**WORK REQUIRED**
The count of lines below that include the string "Default" is the whole answer; write it alone.

**SUPPLIED INFORMATION**
################

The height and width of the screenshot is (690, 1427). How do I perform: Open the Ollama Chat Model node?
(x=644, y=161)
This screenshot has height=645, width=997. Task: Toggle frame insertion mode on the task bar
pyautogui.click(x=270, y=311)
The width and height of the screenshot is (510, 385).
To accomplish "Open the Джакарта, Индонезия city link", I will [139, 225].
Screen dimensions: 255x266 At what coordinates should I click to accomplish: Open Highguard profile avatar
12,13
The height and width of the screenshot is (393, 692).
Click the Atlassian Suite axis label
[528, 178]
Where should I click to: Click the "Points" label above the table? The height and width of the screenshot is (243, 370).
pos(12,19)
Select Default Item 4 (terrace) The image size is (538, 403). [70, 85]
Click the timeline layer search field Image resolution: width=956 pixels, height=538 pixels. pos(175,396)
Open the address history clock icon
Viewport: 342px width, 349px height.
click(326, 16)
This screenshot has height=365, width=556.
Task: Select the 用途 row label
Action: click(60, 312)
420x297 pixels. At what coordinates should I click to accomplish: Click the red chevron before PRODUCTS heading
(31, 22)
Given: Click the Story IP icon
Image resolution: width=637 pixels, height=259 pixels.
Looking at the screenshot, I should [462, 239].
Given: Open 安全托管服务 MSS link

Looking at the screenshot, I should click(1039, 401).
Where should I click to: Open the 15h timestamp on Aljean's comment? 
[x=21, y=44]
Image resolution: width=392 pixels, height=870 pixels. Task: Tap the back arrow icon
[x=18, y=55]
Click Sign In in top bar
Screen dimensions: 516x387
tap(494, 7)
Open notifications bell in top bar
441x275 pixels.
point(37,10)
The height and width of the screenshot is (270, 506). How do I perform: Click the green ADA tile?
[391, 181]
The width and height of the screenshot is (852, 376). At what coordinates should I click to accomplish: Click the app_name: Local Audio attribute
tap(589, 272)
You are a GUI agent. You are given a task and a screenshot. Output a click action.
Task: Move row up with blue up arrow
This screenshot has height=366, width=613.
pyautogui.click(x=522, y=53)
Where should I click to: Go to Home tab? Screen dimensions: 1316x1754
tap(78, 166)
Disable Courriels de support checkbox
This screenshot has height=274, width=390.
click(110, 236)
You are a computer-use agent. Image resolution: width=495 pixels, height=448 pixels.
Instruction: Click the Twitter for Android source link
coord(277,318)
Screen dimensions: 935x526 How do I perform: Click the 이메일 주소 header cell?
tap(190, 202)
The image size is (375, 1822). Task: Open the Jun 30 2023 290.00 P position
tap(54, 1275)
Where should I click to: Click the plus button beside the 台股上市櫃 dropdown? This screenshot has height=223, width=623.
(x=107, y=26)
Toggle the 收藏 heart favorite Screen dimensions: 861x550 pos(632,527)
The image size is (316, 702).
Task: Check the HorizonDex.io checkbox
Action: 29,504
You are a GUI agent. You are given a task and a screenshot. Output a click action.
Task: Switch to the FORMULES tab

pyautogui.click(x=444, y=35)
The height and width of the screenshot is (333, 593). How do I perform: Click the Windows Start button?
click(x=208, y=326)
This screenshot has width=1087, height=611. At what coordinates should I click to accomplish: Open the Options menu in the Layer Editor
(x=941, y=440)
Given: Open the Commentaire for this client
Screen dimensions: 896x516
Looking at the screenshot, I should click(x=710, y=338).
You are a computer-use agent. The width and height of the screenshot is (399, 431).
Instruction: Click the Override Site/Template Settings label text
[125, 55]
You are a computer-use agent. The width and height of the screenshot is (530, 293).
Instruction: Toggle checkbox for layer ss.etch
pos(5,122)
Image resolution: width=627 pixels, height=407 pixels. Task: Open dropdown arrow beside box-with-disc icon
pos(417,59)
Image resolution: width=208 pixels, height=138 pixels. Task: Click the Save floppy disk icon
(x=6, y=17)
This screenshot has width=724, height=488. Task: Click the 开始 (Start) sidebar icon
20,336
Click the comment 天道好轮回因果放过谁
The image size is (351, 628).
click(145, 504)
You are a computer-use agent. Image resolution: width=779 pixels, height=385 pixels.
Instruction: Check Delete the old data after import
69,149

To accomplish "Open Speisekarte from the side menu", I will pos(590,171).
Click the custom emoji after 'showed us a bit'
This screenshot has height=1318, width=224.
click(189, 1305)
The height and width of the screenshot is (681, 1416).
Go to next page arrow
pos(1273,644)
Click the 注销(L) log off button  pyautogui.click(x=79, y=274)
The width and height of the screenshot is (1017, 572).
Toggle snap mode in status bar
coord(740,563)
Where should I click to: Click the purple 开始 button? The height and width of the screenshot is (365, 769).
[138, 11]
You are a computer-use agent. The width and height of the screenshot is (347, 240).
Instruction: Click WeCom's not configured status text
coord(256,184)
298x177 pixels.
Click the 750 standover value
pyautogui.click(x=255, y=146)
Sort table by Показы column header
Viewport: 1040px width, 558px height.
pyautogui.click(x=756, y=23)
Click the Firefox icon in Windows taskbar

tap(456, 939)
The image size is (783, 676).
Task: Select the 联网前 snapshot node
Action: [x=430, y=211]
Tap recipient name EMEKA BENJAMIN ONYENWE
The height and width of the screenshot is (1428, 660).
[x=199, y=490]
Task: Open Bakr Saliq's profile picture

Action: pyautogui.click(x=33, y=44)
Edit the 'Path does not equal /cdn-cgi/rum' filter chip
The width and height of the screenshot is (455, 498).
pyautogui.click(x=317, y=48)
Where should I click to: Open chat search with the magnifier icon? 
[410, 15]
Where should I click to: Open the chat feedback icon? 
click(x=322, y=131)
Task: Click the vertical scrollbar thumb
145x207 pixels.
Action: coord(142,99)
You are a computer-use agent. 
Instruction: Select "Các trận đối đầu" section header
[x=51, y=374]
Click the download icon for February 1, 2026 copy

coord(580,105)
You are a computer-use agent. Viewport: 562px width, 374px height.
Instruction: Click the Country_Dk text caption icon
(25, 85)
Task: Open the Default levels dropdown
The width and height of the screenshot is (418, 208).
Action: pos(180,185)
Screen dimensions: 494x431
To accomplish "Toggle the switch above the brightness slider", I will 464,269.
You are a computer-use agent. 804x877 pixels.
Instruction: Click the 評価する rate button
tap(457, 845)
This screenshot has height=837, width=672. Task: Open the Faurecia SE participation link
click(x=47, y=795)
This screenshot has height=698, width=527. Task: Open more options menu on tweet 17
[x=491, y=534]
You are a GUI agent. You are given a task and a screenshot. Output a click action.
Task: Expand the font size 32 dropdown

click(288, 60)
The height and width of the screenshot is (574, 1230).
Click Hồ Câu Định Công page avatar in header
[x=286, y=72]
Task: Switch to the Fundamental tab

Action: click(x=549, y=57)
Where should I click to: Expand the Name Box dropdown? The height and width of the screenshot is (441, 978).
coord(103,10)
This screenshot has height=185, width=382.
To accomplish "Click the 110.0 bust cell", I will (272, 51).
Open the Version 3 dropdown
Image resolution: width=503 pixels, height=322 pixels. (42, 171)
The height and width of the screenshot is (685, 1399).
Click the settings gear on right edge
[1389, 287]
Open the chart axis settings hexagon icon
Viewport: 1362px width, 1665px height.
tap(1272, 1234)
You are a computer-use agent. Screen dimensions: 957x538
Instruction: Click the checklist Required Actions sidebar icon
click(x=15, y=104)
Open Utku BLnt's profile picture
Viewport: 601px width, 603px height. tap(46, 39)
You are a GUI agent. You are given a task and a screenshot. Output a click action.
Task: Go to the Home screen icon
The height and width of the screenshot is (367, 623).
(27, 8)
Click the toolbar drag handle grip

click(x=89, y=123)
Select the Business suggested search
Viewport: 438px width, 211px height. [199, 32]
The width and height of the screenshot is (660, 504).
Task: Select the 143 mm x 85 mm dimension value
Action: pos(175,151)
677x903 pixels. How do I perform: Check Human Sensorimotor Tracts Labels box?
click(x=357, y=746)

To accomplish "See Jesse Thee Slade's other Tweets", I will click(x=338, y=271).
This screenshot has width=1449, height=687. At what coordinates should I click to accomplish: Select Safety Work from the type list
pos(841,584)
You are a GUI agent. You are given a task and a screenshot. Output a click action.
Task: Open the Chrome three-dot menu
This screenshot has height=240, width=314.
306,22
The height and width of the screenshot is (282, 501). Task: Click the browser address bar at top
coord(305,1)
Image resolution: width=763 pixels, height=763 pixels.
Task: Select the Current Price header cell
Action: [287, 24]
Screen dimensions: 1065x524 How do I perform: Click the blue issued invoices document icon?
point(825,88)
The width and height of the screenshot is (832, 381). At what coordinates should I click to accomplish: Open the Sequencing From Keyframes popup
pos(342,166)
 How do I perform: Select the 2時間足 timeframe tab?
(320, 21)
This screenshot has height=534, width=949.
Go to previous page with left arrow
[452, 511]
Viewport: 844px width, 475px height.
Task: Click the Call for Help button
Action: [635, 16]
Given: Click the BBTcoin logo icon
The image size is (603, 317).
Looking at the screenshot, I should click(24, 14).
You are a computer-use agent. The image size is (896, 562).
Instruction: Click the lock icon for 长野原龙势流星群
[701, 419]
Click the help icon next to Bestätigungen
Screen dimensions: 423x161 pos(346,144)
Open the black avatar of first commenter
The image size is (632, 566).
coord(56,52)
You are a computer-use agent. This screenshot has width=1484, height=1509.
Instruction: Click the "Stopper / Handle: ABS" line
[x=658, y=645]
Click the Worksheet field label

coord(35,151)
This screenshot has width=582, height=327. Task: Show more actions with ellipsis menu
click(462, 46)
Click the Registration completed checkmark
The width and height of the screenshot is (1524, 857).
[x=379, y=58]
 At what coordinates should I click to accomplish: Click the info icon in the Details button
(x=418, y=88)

################

**THE ANSWER**
2